Start of Material to process

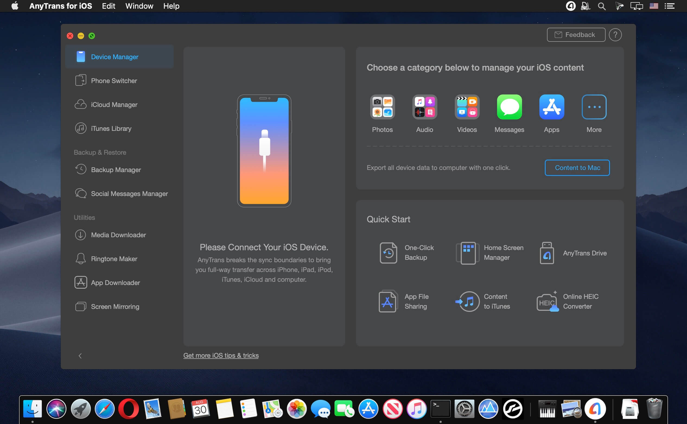This screenshot has height=424, width=687.
Task: Open Get more iOS tips & tricks
Action: click(221, 355)
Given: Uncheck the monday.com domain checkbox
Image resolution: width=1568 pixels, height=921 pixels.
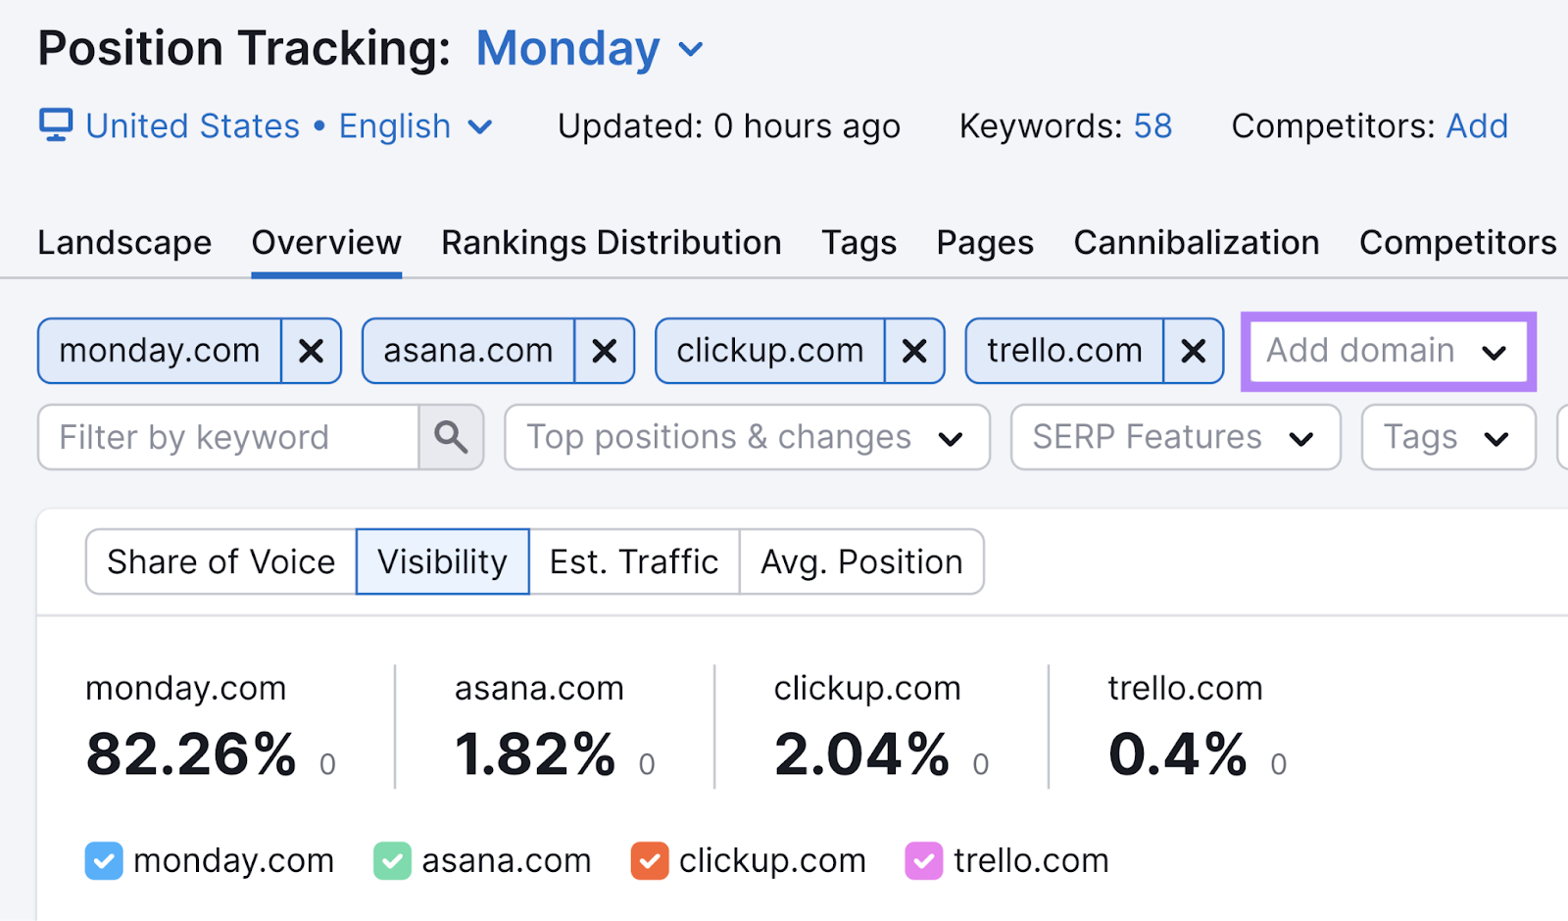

End of Material to process

▶ Problem description
Copy these rows word for word, but leave out the pictures.

▶ Full solution
This screenshot has height=424, width=687.
Task: Open Get more iOS tips & tricks
Action: click(221, 355)
Given: Uncheck the monday.com domain checkbox
Image resolution: width=1568 pixels, height=921 pixels.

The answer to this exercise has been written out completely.